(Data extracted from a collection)
**********

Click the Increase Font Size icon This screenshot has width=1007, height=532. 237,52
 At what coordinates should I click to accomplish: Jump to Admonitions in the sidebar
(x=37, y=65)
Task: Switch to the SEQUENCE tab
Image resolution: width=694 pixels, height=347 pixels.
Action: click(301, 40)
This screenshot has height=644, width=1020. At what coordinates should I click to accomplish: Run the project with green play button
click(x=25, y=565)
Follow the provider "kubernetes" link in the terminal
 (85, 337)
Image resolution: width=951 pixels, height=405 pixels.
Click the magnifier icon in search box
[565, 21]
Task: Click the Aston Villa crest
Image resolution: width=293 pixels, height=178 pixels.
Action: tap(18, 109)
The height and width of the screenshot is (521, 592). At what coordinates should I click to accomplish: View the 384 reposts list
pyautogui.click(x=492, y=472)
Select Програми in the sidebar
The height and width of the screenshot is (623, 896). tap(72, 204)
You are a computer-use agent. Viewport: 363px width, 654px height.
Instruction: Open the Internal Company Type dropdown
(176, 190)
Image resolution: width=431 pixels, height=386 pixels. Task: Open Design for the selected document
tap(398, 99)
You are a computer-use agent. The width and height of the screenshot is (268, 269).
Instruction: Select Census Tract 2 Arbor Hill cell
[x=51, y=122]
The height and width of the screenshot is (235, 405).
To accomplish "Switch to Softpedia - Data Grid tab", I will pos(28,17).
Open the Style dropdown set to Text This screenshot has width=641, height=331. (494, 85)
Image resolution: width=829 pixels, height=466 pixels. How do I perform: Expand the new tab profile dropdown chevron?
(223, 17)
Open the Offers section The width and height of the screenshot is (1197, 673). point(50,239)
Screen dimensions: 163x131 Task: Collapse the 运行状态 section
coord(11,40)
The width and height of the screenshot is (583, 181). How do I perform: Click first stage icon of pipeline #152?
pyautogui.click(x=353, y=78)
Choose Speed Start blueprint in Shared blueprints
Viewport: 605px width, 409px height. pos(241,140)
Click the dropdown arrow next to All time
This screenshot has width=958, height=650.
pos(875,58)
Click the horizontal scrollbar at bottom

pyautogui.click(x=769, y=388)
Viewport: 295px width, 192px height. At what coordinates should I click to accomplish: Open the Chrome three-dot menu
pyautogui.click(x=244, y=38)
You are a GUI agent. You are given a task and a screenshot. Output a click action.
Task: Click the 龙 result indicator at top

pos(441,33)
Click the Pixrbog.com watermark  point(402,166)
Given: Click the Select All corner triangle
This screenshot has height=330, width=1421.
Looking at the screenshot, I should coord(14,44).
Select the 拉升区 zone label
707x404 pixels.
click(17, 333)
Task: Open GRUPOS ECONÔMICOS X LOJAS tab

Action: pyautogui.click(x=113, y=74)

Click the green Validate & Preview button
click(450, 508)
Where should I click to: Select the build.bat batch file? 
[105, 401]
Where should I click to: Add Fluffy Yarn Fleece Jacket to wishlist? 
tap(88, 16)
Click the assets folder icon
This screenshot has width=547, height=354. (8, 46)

**********

> [Exercise description] Please return the full set of records exactly as given above.

> [Answer to the exercise]
Click the Increase Font Size icon This screenshot has width=1007, height=532. 237,52
 At what coordinates should I click to accomplish: Jump to Admonitions in the sidebar
(x=37, y=65)
Task: Switch to the SEQUENCE tab
Image resolution: width=694 pixels, height=347 pixels.
Action: click(301, 40)
This screenshot has height=644, width=1020. At what coordinates should I click to accomplish: Run the project with green play button
click(x=25, y=565)
Follow the provider "kubernetes" link in the terminal
 (85, 337)
Image resolution: width=951 pixels, height=405 pixels.
Click the magnifier icon in search box
[565, 21]
Task: Click the Aston Villa crest
Image resolution: width=293 pixels, height=178 pixels.
Action: tap(18, 109)
The height and width of the screenshot is (521, 592). At what coordinates should I click to accomplish: View the 384 reposts list
pyautogui.click(x=492, y=472)
Select Програми in the sidebar
The height and width of the screenshot is (623, 896). tap(72, 204)
You are a computer-use agent. Viewport: 363px width, 654px height.
Instruction: Open the Internal Company Type dropdown
(176, 190)
Image resolution: width=431 pixels, height=386 pixels. Task: Open Design for the selected document
tap(398, 99)
You are a computer-use agent. The width and height of the screenshot is (268, 269).
Instruction: Select Census Tract 2 Arbor Hill cell
[x=51, y=122]
The height and width of the screenshot is (235, 405).
To accomplish "Switch to Softpedia - Data Grid tab", I will pos(28,17).
Open the Style dropdown set to Text This screenshot has width=641, height=331. (494, 85)
Image resolution: width=829 pixels, height=466 pixels. How do I perform: Expand the new tab profile dropdown chevron?
(223, 17)
Open the Offers section The width and height of the screenshot is (1197, 673). point(50,239)
Screen dimensions: 163x131 Task: Collapse the 运行状态 section
coord(11,40)
The width and height of the screenshot is (583, 181). How do I perform: Click first stage icon of pipeline #152?
pyautogui.click(x=353, y=78)
Choose Speed Start blueprint in Shared blueprints
Viewport: 605px width, 409px height. pos(241,140)
Click the dropdown arrow next to All time
This screenshot has width=958, height=650.
pos(875,58)
Click the horizontal scrollbar at bottom

pyautogui.click(x=769, y=388)
Viewport: 295px width, 192px height. At what coordinates should I click to accomplish: Open the Chrome three-dot menu
pyautogui.click(x=244, y=38)
You are a GUI agent. You are given a task and a screenshot. Output a click action.
Task: Click the 龙 result indicator at top

pos(441,33)
Click the Pixrbog.com watermark  point(402,166)
Given: Click the Select All corner triangle
This screenshot has height=330, width=1421.
Looking at the screenshot, I should coord(14,44).
Select the 拉升区 zone label
707x404 pixels.
click(17, 333)
Task: Open GRUPOS ECONÔMICOS X LOJAS tab

Action: pyautogui.click(x=113, y=74)

Click the green Validate & Preview button
click(450, 508)
Where should I click to: Select the build.bat batch file? 
[105, 401]
Where should I click to: Add Fluffy Yarn Fleece Jacket to wishlist? 
tap(88, 16)
Click the assets folder icon
This screenshot has width=547, height=354. (8, 46)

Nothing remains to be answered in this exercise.